Australian banks mandate biometrics, introduce digital IDs

Australian banks have joined forces to require biometric checks from customers, along with other restrictions designed to “combat fraud.”

The Scam-Safe Accord, as the initiative is called, is intended to ‘protect Australian consumers” by implementing “anti-scam measures,” said the Australian Banking Association and Consumer Owned Banking Association in a press release last week.

All customers opening new accounts will need to provide at least one biometric data point such as a facial recognition check or fingerprint. Another possibility is a behavioral check, which will monitor customers’ behavior when interacting with the banks’ online systems. For example, customers who copy and paste data into online forms when they usually key in the data might not be authenticated. 

In addition, banks are pooling a $100 million investment in a “confirmation of payee system” which will make money transfers more restrictive to ensure “people can confirm they are transferring money to the person they intend to.” 

“Banks have committed to introduce new and higher protections into their systems, meaning customers should expect more warnings and delays when paying someone new or increasing payment limits,” said the press release.

The system is expected to be rolled out within the next two years.

Other components of the Scam-Safe Accord include restrictions on transfers to cryptocurrency platforms. Banks also agree to share intelligence on “fraudulent” customers, transactions, and patterns. If one bank decides a customer is a scammer, that information will be shared with all other banks and the individual will likely be barred from obtaining a bank account.

The Commonwealth Bank of Australia (CBA), Australia’s largest bank, also announced last month it has partnered with ConnectID to roll out a digital identification system.
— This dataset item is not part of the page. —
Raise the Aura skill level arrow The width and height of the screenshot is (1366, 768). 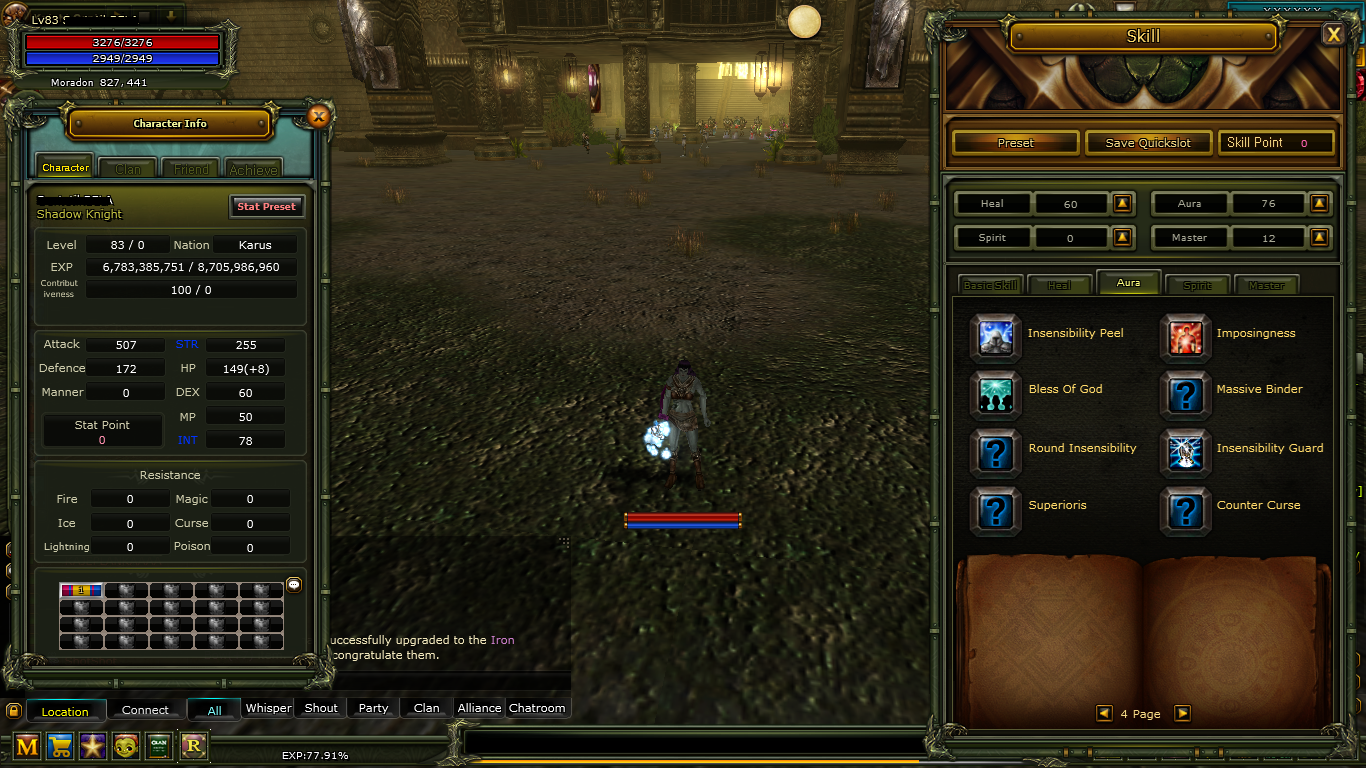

ConnectID will be integrated with the CBA app and use customers’ facial biometric data to create a digital ID. Customers can then use that digital ID to authenticate themselves with online merchants and other businesses.  

CBA’s decision to implement digital IDs comes as the government’s plan to do the same drags on due to objections over privacy concerns.
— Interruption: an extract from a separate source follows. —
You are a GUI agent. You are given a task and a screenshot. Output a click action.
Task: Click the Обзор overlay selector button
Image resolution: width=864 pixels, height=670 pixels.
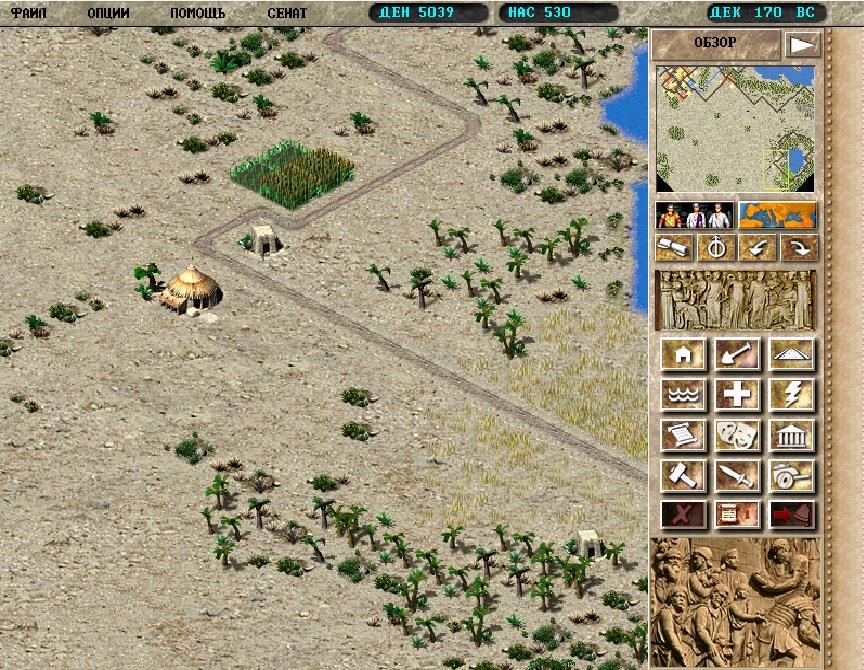point(715,43)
The Scam-Safe Accord is the latest in an ongoing crackdown on customers which has included further restrictions on cash, payments, and cryptocurrency, also in the name of “fraud protection.”

Earlier this year CBA notified customers in an email that starting September 30th it will begin limiting transfers to A$10,000 ($6,624) in a month, particularly to cryptocurrency exchanges, “to protect customers from scams.”
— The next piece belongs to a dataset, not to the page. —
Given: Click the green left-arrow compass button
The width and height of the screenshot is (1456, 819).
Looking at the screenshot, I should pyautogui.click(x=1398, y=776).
The email stated that Commonwealth would impose the monthly limit on transfers “to accounts and/or merchants which we reasonably believe may be owned or controlled by a cryptocurrency or digital asset exchange or being used to purchase cryptocurrency or digital assets.”

It would also apply to “using a particular payment product, type of transaction or dealing” and “where it is reasonably necessary to prevent systemic or individual criminal activity, including suspected or potential fraud or scams.”

“We're introducing new measures to help protect you from scams and fraud,” the bank wrote.

Recently revised terms and conditions also allow the bank to “suspend or close your account, cancel or suspend your card or other access method” to stop crypto payments. Crypto payments are currently held for 24 hours before being processed.

A CBA spokesperson said the purpose of the new restrictions is to “keep customers safe.”

The measures come as Commonwealth Bank continues to open branches where customers cannot withdraw cash, called “specialist centres.” 

More than a billion notes in cash have disappeared from circulation in Australia over the past twelve months, reports Sky News.

Australian bank ANZ is also eliminating cash services at certain branches in an effort to support more digital transactions.

In a February report about a coming “digital wave,” ANZ noted that digital payments are becoming a growing preference over physical payments like cash.

“As consumers become accustomed to digital and even invisible payments – think transport apps automatically taking care of payment – they increasingly regard making physical payments as an inconvenience,” said ANZ Worldline Payment Solutions Chief Market Officer Anne McDonnell.

The bank also expressed enthusiasm for central bank digital currencies (CBDC), which are digital currencies issued and governed by a central bank. Unlike with cash, transactions performed with CBDC are not anonymous and have the potential to be monitored — and even controlled — by authorities.